Question one:
Locating sources: All sources are provided for you in the examination. Please do not use outside sources.
Readings for Question One:
Reading One:
Please view a very short clip from a Howard Hughes Medical Center Holiday Lecture about prenatal and infant brain development. (It is about 2 minutes long.) This is about the numbers of neurons in a baby’s brain from conception to birth. The Holiday Lectures are given each December at the Howard Hughes Medical Institute to acquaint high school students with cutting edge medical and genetic and neuroscience information. To view reading one copy and paste the link below in your browser:
• https://www.hhmi.org/biointeractive/prenatal-development-human-brain
Reading Two:
Here is a set of very short (2-to-5-minute) videos will introduce you to important issues about development of brain architecture in infants and toddlers. There are many of these short videos, so you are welcome to “browse” through them beyond the basics suggested here. The most important of these is the one about “serve and return.” Oh! Important! You will find the scientists rarely mention loving, warm and gentle care, but you see it in every frame of these videos. Important: Don’t forget warm and gentle and loving care! I suggest these and I suggest you type in exactly the words I have given you. If you type in Harvard Center for the Developing child and try to find these topics you will be lost in thousands of similar titles:
Each of these videos runs from approximately 2 to 5 minutes. I use Chrome and type in every one of these exact words for each one to get to the video you want:
• Harvard Center for the Developing Child serve and return (https://developingchild.harvard.edu/science/key-concepts/serve-and-return/)

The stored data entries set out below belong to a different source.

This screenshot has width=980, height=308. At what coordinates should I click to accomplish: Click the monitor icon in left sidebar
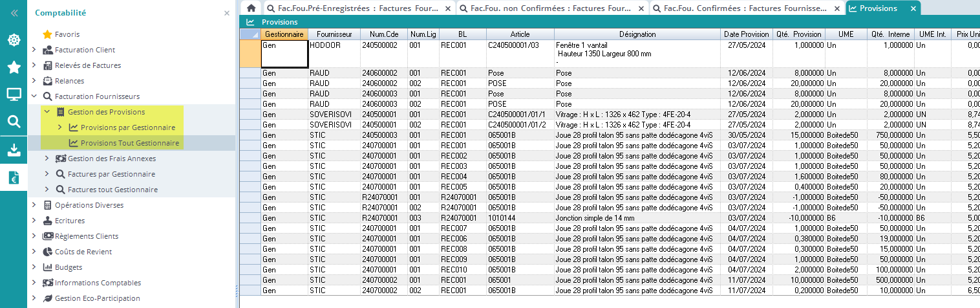tap(14, 94)
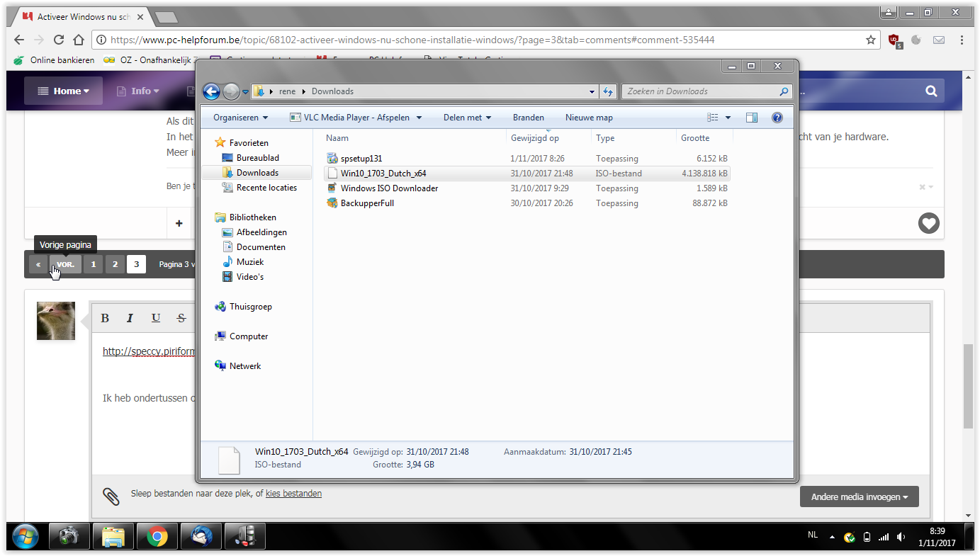Image resolution: width=980 pixels, height=556 pixels.
Task: Open the Explorer help question mark icon
Action: [x=777, y=118]
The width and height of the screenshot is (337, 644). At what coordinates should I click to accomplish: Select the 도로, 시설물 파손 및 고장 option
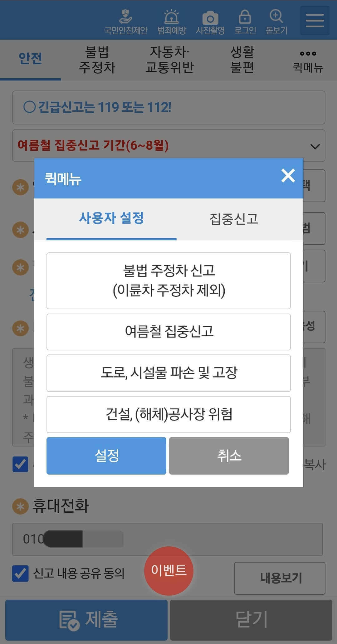click(x=169, y=373)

• Harvard Center for the Developing Child experiences build brain architecture (https://developingchild.harvard.edu/resources/experiences-build-brain-architecture/)

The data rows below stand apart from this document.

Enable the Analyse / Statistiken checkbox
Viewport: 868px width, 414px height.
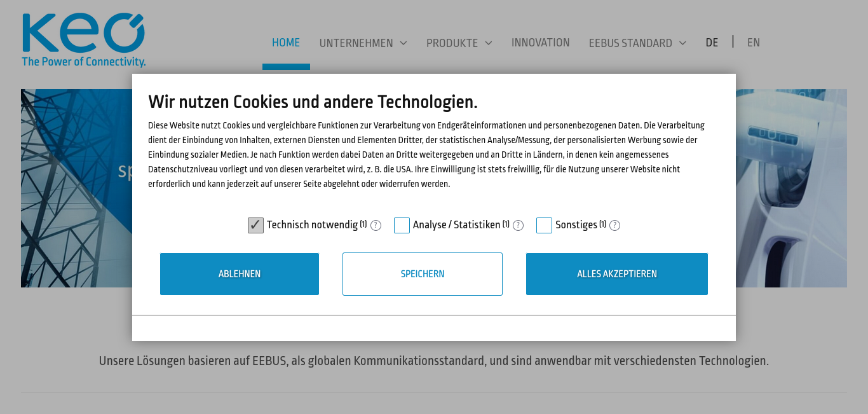coord(402,225)
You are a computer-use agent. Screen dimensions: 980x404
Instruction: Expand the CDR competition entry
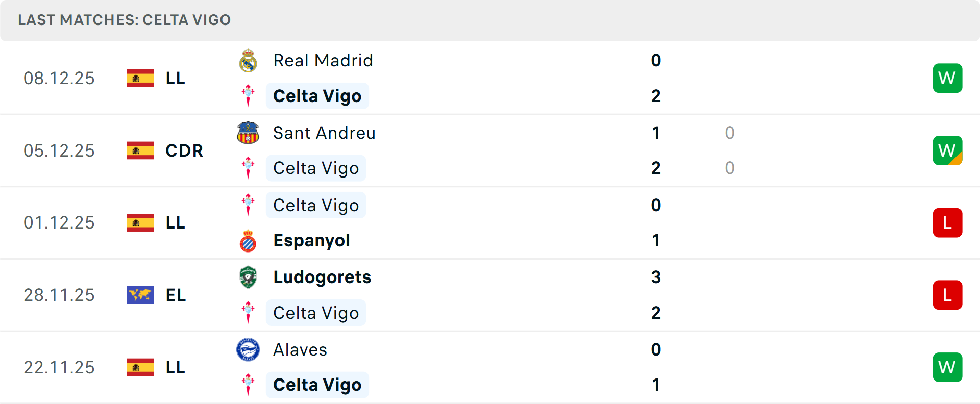pos(184,150)
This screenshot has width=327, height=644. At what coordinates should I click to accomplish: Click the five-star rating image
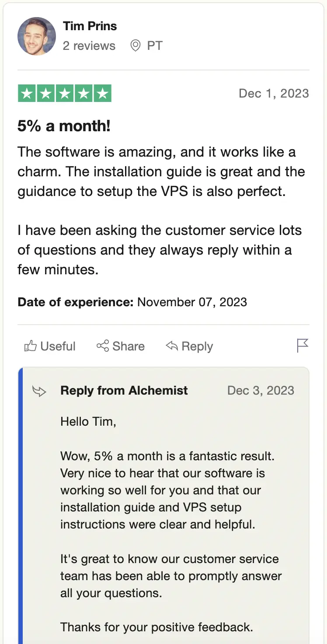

• Harvard Center for the Developing Child toxic stress derails healthy development (https://developingchild.harvard.edu/resources/toxic-stress-derails-healthy-development/)

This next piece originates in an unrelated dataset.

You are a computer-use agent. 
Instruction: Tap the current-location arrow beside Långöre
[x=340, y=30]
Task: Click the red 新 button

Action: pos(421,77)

• Harvard Center for the Developing child the science of neglect (https://developingchild.harvard.edu/resources/the-science-of-neglect-the-persistent-absence-of-responsive-care-disrupts-the-developing-brain/)
• Harvard Center for the Developing child in brief: The Science of Early childhood Development (https://developingchild.harvard.edu/resources/inbrief-science-of-ecd/)
• Harvard Center for the Developing child in brief: executive function: skills for life and learning (https://developingchild.harvard.edu/resources/inbrief-executive-function-skills-for-life-and-learning/)
Question One: Infant brain development: (7 points)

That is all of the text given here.